- What is required -
According to the excerpt on laboratory data in healthy volunteers, how many young healthy male volunteers were recruited?

Selected excerpt START

Laboratory data in healthy volunteers: reference values, reference changes, screening and laboratory adverse event limits in Phase I clinical trials.

OBJECTIVE: Laboratory data are key evaluation procedures for Phase I clinical pharmacology for two reasons. Firstly, laboratory data are used within the screening process to exclude subjects with asymptomatic diseases, which could result in increased danger to themselves or confuse interpretation of the study results. Secondly, during study implementation, safety evaluation and in particular maximum tolerated dose determination have to be done by a case-by-case analysis, sometimes using laboratory adverse events (LAEs). Thus, relevant limits are needed to discriminate between a usual common variation and a significant abnormality, which is considered to be a LAE. This report presents laboratory data distribution, reference values and reference changes and, based on previously published new methods, suggests inclusion limits at screening and laboratory adverse event limits for analysis during study implementation. SUBJECTS AND METHODS: Nine hundred and twenty-seven young healthy male volunteers were recruited in one centre (Association de Recherche Thérapeutique). A standard screening process was carried out. Protocols were approved by the local ethics committee. Blood sampling was performed in the same conditions. Reference values (at screening and at baseline) were determined by a non-parametric procedure selecting 2.5% and 97.5% of the distribution of data. Reference changes were also defined as the 2.5-97.5% interval of distribution of the variations between the end of treatment and baseline. Inclusion limit and LAE limit methods of determination used had been specified in previous articles. RESULTS: Detailed results of laboratory data distribution, reference values at screening and at baseline, reference changes, inclusion limits and LAE limits are presented in tables with number of subjects, mean, median, standard deviation, minimal and maximal values and the 2.5-97.5% interval for each laboratory parameter. CONCLUSION: The key aims of this paper are to provide clinical pharmacologists with data, reference values or changes obtained in the real conditions of Phase I study implementation, and to propose relevant limits, either for screening as inclusion limits, or during studies as LAE limits. Thus, these data, reference values and specific limits improve the capacity to screen healthy volunteers and to analyse LAEs during Phase I studies.

Selected excerpt END
Data extract START

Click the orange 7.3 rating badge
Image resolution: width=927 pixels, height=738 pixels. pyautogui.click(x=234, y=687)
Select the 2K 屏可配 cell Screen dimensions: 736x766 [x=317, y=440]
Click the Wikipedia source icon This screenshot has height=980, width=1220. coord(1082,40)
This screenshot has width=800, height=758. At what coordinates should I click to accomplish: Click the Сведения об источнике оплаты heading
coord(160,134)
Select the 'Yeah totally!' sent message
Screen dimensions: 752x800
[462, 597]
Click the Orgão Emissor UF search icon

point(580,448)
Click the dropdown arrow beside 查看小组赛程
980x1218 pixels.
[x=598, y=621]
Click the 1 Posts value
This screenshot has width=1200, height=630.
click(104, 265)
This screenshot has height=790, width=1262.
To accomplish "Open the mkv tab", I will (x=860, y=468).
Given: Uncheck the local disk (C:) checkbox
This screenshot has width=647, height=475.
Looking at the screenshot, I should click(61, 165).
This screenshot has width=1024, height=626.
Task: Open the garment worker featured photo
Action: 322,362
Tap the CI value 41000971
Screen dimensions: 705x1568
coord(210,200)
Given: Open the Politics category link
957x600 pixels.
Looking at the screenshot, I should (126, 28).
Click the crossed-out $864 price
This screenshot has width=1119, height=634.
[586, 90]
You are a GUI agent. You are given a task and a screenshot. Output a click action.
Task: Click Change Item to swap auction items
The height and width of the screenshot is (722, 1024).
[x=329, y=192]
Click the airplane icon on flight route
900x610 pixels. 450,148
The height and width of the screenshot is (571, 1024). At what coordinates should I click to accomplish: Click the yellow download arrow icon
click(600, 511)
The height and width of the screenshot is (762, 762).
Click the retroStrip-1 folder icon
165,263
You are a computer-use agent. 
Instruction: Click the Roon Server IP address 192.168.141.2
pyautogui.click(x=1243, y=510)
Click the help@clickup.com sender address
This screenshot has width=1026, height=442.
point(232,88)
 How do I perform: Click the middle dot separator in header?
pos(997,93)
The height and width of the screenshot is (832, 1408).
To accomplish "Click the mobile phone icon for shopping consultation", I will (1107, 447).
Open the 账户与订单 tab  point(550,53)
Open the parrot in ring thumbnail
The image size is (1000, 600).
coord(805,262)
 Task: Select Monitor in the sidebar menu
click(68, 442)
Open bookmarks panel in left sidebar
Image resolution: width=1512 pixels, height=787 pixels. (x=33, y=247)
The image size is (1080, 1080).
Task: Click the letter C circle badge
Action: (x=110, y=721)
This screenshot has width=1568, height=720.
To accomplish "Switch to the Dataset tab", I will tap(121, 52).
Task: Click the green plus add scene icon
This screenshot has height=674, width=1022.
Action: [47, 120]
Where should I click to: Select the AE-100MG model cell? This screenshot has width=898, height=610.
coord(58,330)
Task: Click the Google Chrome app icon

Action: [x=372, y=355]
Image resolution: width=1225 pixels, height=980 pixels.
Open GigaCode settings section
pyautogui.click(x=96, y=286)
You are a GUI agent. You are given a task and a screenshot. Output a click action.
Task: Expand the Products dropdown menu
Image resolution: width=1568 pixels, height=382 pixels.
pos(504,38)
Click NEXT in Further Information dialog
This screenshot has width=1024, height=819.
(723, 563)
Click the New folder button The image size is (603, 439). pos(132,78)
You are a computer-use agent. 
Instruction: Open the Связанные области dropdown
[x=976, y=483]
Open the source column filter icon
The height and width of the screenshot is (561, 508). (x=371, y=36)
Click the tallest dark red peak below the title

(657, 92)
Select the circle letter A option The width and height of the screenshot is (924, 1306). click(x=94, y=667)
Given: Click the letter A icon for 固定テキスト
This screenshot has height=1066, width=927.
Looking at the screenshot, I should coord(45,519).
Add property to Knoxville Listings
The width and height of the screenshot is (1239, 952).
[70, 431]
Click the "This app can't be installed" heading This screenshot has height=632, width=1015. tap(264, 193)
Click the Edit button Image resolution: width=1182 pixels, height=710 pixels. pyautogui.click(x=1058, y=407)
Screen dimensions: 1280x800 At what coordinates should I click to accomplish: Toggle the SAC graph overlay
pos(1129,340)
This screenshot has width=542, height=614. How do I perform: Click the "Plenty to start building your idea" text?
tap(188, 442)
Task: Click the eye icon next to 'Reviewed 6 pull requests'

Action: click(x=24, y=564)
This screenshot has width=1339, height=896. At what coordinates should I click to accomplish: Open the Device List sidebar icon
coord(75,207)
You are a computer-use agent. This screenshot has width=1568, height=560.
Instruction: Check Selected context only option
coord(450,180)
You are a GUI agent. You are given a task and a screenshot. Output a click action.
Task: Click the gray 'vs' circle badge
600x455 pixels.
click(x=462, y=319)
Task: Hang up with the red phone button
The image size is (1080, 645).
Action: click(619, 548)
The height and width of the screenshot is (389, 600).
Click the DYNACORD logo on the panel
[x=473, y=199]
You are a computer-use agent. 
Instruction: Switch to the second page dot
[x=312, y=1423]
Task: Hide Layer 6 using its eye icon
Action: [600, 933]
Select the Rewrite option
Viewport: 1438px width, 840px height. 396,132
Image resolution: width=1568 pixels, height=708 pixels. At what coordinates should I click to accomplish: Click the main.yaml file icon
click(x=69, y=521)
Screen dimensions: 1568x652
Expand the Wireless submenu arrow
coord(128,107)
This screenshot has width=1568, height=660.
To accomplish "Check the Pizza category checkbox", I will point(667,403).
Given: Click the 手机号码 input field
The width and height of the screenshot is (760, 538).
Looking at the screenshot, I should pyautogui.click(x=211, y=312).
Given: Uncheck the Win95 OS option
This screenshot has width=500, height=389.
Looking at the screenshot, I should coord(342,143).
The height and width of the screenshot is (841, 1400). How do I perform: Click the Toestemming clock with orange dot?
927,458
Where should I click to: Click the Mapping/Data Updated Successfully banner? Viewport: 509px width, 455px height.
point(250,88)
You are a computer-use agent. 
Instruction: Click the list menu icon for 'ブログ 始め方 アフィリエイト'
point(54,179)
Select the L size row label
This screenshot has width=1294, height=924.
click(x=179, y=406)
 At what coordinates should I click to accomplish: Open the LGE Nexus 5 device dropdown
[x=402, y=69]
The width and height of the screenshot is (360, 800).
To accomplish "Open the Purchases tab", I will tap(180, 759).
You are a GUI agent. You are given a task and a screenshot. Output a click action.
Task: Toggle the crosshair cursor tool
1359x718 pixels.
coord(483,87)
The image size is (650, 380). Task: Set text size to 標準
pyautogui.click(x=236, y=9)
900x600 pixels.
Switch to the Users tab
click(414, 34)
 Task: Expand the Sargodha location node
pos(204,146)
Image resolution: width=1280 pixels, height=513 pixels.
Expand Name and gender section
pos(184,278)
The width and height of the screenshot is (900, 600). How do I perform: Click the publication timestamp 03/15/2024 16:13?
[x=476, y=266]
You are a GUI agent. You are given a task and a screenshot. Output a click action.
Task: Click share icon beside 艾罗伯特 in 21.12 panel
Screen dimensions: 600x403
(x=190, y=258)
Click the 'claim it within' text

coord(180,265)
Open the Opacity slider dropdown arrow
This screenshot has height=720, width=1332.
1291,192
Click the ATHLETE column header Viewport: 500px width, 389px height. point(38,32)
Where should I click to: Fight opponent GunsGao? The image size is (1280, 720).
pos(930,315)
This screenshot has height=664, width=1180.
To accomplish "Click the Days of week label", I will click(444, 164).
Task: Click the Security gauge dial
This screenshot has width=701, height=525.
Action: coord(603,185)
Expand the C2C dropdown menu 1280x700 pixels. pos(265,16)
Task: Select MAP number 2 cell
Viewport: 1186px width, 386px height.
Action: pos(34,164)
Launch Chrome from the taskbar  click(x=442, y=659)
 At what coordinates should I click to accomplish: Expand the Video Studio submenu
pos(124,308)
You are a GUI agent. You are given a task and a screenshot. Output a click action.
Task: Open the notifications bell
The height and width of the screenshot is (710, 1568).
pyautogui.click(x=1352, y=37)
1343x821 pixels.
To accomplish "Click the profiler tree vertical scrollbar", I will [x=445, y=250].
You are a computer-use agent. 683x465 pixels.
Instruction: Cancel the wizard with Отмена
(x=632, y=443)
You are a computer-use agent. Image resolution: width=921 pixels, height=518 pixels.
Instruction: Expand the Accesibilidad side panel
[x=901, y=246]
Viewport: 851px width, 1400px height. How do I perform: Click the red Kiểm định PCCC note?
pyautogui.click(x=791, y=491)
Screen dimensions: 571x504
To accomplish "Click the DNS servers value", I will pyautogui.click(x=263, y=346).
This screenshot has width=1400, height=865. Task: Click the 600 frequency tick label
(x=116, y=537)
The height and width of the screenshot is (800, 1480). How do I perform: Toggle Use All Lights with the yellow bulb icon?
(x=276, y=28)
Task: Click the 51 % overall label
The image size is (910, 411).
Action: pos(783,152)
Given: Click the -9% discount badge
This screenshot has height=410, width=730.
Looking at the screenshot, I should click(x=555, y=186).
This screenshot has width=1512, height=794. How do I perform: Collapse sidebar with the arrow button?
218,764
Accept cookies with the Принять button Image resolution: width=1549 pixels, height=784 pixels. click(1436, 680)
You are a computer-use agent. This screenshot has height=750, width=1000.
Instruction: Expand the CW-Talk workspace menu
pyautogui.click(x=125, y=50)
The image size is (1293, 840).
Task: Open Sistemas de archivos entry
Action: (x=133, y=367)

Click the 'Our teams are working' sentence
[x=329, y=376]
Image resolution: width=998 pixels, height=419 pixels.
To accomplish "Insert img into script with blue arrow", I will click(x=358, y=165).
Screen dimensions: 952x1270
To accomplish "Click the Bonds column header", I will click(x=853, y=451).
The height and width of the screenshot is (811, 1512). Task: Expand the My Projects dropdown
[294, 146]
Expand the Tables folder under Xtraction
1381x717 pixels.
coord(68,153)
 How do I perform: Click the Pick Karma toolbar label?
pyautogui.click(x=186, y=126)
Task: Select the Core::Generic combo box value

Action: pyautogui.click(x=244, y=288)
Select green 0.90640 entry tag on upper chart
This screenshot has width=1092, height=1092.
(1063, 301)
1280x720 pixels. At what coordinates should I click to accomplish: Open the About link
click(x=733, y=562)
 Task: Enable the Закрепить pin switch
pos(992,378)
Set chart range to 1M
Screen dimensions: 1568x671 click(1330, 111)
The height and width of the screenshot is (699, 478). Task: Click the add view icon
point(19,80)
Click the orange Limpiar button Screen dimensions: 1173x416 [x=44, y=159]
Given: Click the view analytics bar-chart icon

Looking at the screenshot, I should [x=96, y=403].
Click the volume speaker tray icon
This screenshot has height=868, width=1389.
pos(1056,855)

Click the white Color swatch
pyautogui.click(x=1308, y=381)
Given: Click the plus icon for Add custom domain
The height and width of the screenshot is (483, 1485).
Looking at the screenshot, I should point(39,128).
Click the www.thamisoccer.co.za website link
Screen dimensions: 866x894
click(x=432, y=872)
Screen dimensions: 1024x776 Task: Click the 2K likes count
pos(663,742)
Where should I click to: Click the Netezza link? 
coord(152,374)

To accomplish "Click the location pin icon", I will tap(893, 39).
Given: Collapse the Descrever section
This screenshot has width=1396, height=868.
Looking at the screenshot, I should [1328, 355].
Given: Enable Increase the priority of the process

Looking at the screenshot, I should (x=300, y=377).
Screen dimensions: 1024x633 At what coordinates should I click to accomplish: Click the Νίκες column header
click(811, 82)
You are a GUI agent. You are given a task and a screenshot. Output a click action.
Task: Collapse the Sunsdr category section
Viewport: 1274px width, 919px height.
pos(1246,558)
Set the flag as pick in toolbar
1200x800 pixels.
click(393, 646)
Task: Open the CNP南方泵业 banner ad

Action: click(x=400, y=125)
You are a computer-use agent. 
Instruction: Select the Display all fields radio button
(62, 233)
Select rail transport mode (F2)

Data extract END

- Task result -
Nine hundred and twenty-seven.